Summit County avalanche danger high this weekend as another storm rolls through |

Summit County avalanche danger high this weekend as another storm rolls through

An avalanche path at the "Professor” chute is seen on Dec. 29, 2017, at Loveland Pass. The CAIC is forecasting high avalanche risk this weekend as a second wave of storms roll through.
Hugh Carey /

The Colorado Avalanche Information Center has issued an avalanche watch for Summit County and Vail in advance of a storm system rolling through the area this weekend. The center forecasts a high danger of avalanches at and above the tree line, as well as a “considerable” risk of avalanches below tree line.

With up to a foot of snow predicted for Summit County overnight, avalanche risk is at its second highest level in the area as winter starts to hit its stride. While early season snow in October brought a lot of cheer to the High Country, it also laid a very unstable foundation on the slopes.

“Early snow can often be a precursor to heightened avalanche danger later in the year,” said Ethan Greene, director of the information center. “That’s because we have a very shallow snow pack and cold temperatures, often in the fall, that forms a very weak structure in that shallow snow. It’s not a big deal when that’s all there is, but when you build more layers on top of that, it increases the risk of an avalanche.”

Greene said that autumn snow is prone to be thinner, weaker and less stable due to cycles of warmer days and cold nights. When winter snow starts piling on top of that, the sheer mass puts more and more downward force on the unstable pack until the layers collapse into each other, with sheets sloughing off and sliding down the mountain as a wall of snow, burying everything in its path.

Avalanches typically happen during and after snowstorms on steeper slopes between 30 and 45 degrees. Aside from the snow accumulation, this weekend will also see strong winds that blow snow and scour them off exposed slopes, creating more instability. Greene pointed out that avalanches can also happen days, weeks or even months after a storm.

Greene said that avalanches in the short-term should be less dangerous than ones we see as winter really picks up. However, that doesn’t mean they’re any less risky.

“Right now, avalanches are not going to be huge, but still big enough to kill people recreating in the backcountry,” Greene said. “It doesn’t take a big avalanche to get people in trouble.”

While there haven’t been any avalanche deaths so far this season, there have been five reported avalanche incidents where a human got caught.
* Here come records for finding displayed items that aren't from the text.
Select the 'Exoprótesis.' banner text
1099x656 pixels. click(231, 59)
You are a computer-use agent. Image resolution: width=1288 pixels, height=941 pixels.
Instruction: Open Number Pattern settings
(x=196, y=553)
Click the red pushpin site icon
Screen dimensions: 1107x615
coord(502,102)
The only injury reported was at the Arapaho Pass in the Indian Peaks area, where a hiker got caught and carried 150 feet before landing and fracturing his pelvis. Several smaller avalanches have also been observed in Summit County, but there have been no reported injuries.

Greene said that the best way to avoid an avalanche is to check the avalanche forecast before heading out at, where educational resources are also available to learn more about avalanches and how to mitigate the risks.

Greene also strongly recommends that anyone going out into the backcountry near avalanche-prone zones go out with the proper equipment — an avalanche beacon, probe pole and a shovel — and for every member of a group to be trained in using them.